- Brief
Using the listing below, copy exactly the lines from the one containing "Click the Ajouter button" to the one containing "The image size is (532, 394).", both lines included, and no others.

· · · · · · ·

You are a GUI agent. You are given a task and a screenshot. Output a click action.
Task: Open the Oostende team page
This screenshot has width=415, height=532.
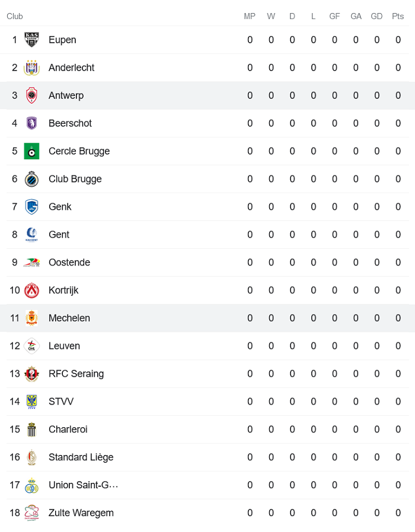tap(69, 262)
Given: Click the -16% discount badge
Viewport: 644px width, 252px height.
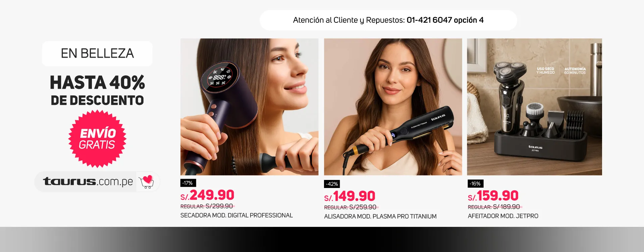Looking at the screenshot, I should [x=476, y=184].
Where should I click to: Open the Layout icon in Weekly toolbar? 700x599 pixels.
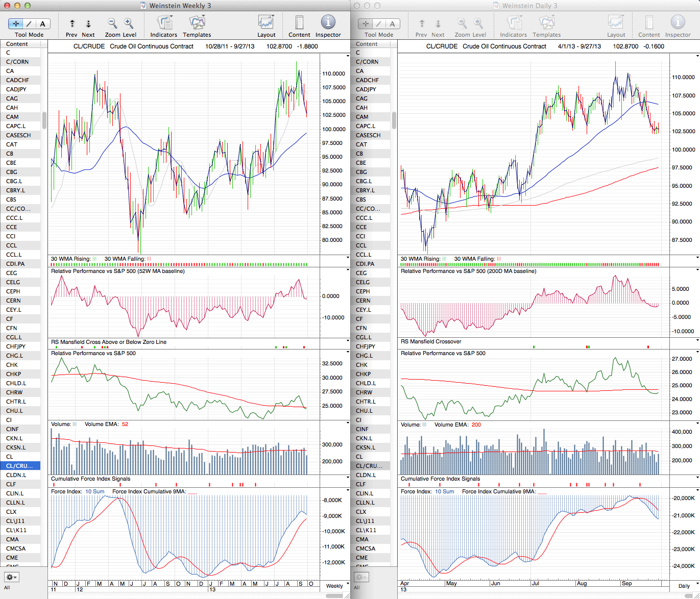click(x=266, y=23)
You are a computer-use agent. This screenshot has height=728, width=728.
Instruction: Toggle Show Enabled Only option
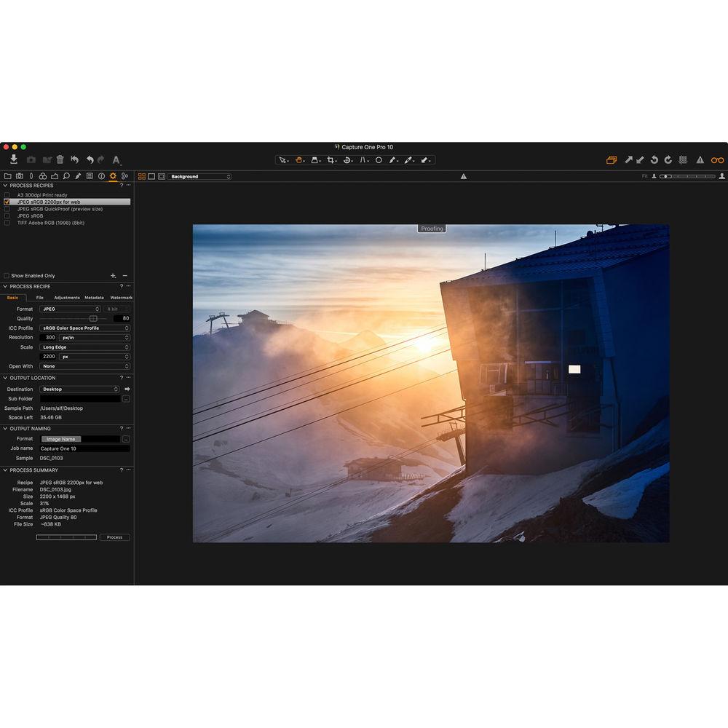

· · · · · · ·

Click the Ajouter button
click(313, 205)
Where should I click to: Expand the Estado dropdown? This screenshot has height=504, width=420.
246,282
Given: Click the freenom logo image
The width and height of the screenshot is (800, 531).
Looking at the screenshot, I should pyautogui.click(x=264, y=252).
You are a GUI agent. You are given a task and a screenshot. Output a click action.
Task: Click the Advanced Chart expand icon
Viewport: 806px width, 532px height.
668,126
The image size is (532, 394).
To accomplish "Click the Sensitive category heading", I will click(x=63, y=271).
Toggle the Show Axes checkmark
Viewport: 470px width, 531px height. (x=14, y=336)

· · · · · · ·

- Solved exercise
Click the Ajouter button
click(313, 205)
Where should I click to: Expand the Estado dropdown? This screenshot has height=504, width=420.
246,282
Given: Click the freenom logo image
The width and height of the screenshot is (800, 531).
Looking at the screenshot, I should pyautogui.click(x=264, y=252).
You are a GUI agent. You are given a task and a screenshot. Output a click action.
Task: Click the Advanced Chart expand icon
Viewport: 806px width, 532px height.
668,126
The image size is (532, 394).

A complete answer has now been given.